The act would give the government wide powers to override patent rights and produce, license and import cheap versions of branded drugs, but the companies say this could put them out of business.

Goemaere decribed the case as "a benchmark for all poor countries who want to see the reality that one day all AIDS cases can be treated in poor countries like they can in rich countries."

Said Oxfam representative Kevin Watkins: "It will determine what comes first, the human rights of people or the commercial rights of companies."

But at a press conference the companies questioned the commitment of the South African government to treating the country's 4.7 million HIV carriers.

The PMA said government had for four years spurned companies' offers of cut-price AIDS medicines, instead dithering over the safety of the drugs and indeed over whether HIV caused AIDS.
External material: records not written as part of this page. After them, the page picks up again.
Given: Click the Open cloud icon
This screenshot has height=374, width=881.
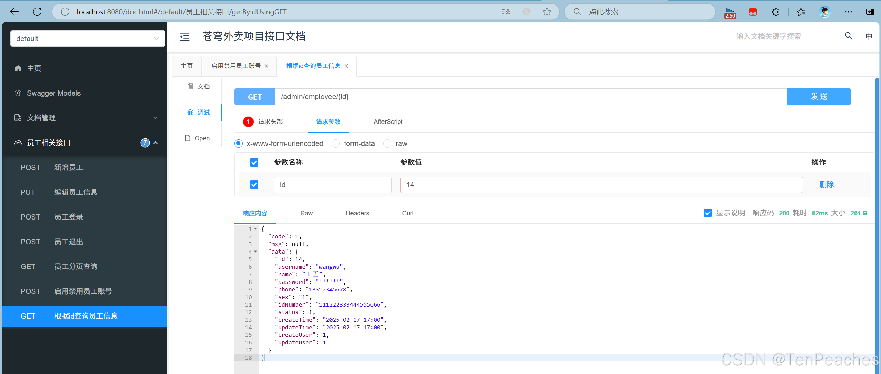Looking at the screenshot, I should 197,138.
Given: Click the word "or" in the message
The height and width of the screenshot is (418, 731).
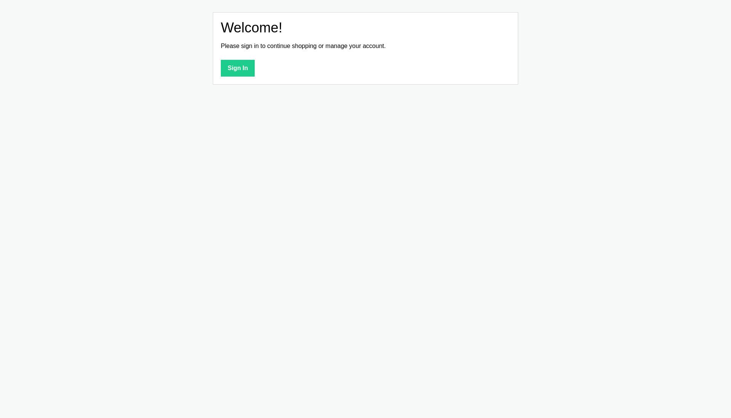Looking at the screenshot, I should tap(321, 46).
"There is certainly a lack of willingness to negotiate," PMA chief executive Mirryena Deeb told a media briefing. "The industry will make drugs available at cost or less. "

Deeb said it was, for example, "baffling" that government had failed to take up an offer by Boehringer-Ingelheim to give it free Nevirapine for five years to reduce mother-to-child transmission of HIV.

The state says it cannot accept the offer because the drug is not yet registered for that purpose for fear that it may be unsafe.

"They talk about toxicity when the same drug is registered for use for adults," Deeb said. "Why then can they not give a pregnant women a small once-off dose and her baby a few drops of the drug?"

The companies, which include such giants as Boehringer-Ingelheim, Glaxo Wellcome and Merck and Roche, have submitted an affidavit to the court in which they say the government has failed to respond to offers of price reductions.

But MSF, Oxfam and the local AIDS lobby group Treatment Action Campaign (TAC) said the affidavit contained no justification for their pricing system and that the government was right to reject the offers.

"The offers made were not serious. Government was right not to accept them," Goemaere told journalists. "If I were director general of health I would not trust pharmaceutical companies."

He said the best offer by the companies of discounted brand-name anti-retroviral drugs came to 1,200 dollars a year compared to 350 dollars offered by manufacturers of generic versions.

The call for the companies to drop the case has been echoed by the European Parliament, the French government and the Non-Aligned Movement.

The activists, who are planning mass protests outside the Pretoria court on Wednesday, have their own problems with the government's AIDS policy.

TAC and the Congress of South African Trade Uions have slated the government's reluctance to provide anti-retrovrials on public health and have vowed to hold government's feet to the fire if it wins the case.

Said an MSF representative Tuesday: "Nothing would put more pressure on the South African government than to win."